Text excerpt —
* * * * *
Total Recall

Total Recall: Thank Goodness For Hit Men

This Thanksgiving Day, take a moment to think about all those underappreciated assassins, just like the pilgrims used to.

by | November 23, 2007 | Comments

It’s Black Friday. If you’re not at home (and taking
precious family time to read RT, for which we thank you), then you’re at the
mall picking up bargains whilst navigating this week’s deluge of wide releases.
Among them is Hitman, the tale of a skilled contract killer who finds
himself in the midst of deadly political intrigue, and we figure it would be a
good time to explore the dark, disreputable cinematic world of the gun-for-hire.

For vicarious thrills, it’s hard to top movies about contract killers. There’s
something fascinating about watching characters that operate in shadowy
territory, following their own unyielding codes of ethics, getting into and out
of danger on the strength of their wits. Movies about hitmen swim in moral
ambiguity, asking audiences to identify with, or even root for, people who are
in the business of killing. Cinemagoers have long had obsessions with contract
killers — even if they were one-dimensional characters, so long as they looked
cool (Boba Fett, anyone?). But in the past decades, they’ve been flying out of
the margins in a big way, discovering some personality and taking on lives of their own.


After cutting his teeth on drama and action flicks like
The Big
Blue
(67 percent on the Tomatometer) and
La Femme Nikita
(82 percent), director
Luc Besson hit
his groove with 1994’s
Léon
(aka The
Professional
, 72 percent).
Jean Reno stars
as the titular character, a withdrawn hitman saddled with an orphaned 12-year-old (Natalie
Portman
) after her family is slaughtered by a corrupt cop (Gary
Oldman
). The cast and crew were firing on all cylinders with this one: Reno’s
befuddled French guy and Portman’s tomboy pixie acts are endearing; Oldman makes even something as mundane as taking a pill amusingly bombastic; and
Besson’s trademark action scenes never felt as casually cool as they did here,
especially Léon’s climatic fight defending his apartment.
“Luc Besson’s lone-hitman thriller sees a 12 year-old
Natalie Portman push the boundaries of love and pedophilia,” writes Shannon J.
Harvey of Australia’s Sunday Times, “[It’s] as emotionally complex as it
is a slick action thrill-ride.”

1994 proved to be a banner year for hitmen public relations. Not only did
Léon strive to show a killer in a sympathetic light, but
Quentin
Tarantino
also fine-tuned their image in
Pulp Fiction
(96
percent), presenting hitmen not as just mere antagonists who showed up, did
their dirty work, and then disappeared. Pulp Fiction‘s killers (Samuel
L. Jackson
and
John Travolta)
were out-and-out bad dudes, but Tarantino also delved into their lives before
and after murder gigs, creating a portrait of two otherwise regular guys who
suffered mid-career crises and engaged in trite conversations.



The Léon trailer.
* * * * *
Dataset content —
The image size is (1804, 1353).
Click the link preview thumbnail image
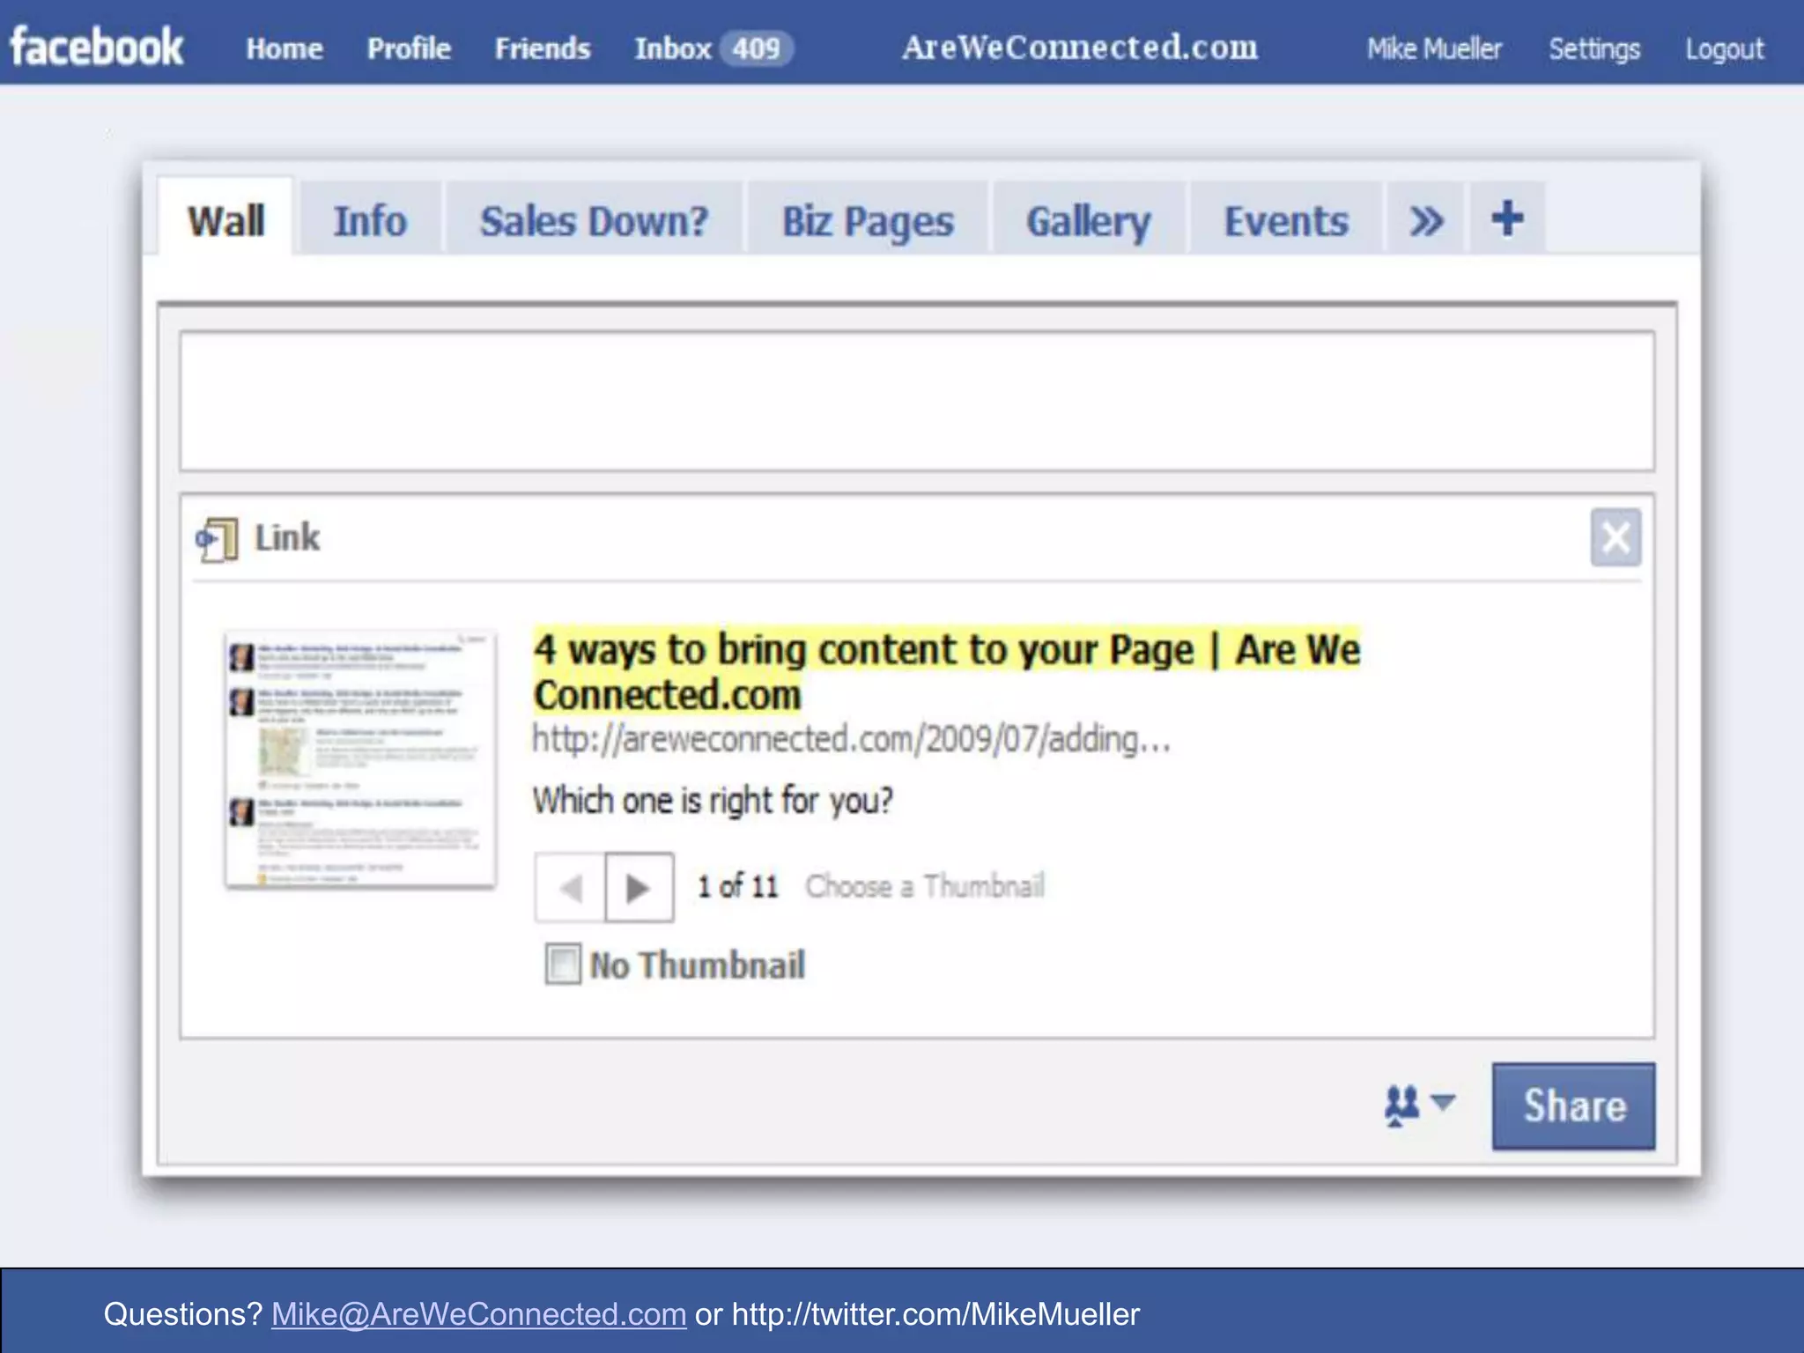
* * * * *
Set tasks —
1 – Reproduce the article on hitman movies from "Jean Reno stars" to "defending his apartment.".
2 – In the article on hitman movies, which actor plays the corrupt cop in Léon?
3 – List every film for which the article on hitman movies gives a Tomatometer percentage.

Answers per task —
1 –
Jean Reno stars
as the titular character, a withdrawn hitman saddled with an orphaned 12-year-old (Natalie
Portman
) after her family is slaughtered by a corrupt cop (Gary
Oldman
). The cast and crew were firing on all cylinders with this one: Reno’s
befuddled French guy and Portman’s tomboy pixie acts are endearing; Oldman makes even something as mundane as taking a pill amusingly bombastic; and
Besson’s trademark action scenes never felt as casually cool as they did here,
especially Léon’s climatic fight defending his apartment.

2 – Gary Oldman

3 –
The Big Blue
La Femme Nikita
Léon (aka The Professional)
Pulp Fiction